RECORDED DATA:

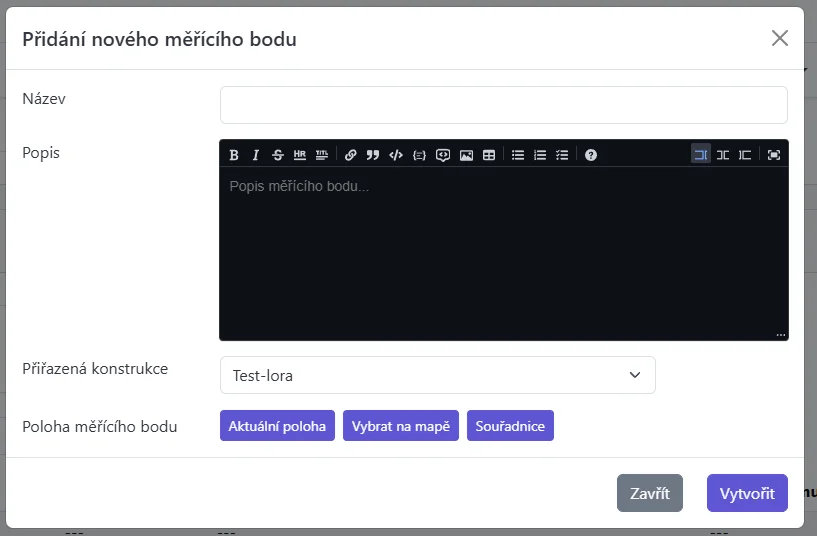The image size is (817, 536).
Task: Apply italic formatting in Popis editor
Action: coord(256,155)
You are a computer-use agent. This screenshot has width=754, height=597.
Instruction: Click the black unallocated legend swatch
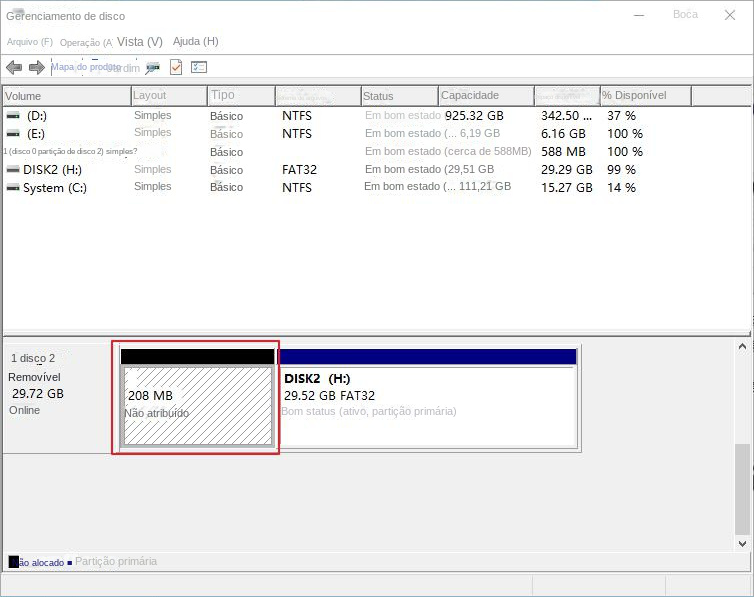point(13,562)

GOAL OF THE EXERCISE: Set down only the lines running from the line with "Instruction: Click the" to the end of the entries, inclusive; omit every picture.

TASK RESULT:
Instruction: Click the black unallocated legend swatch
point(13,562)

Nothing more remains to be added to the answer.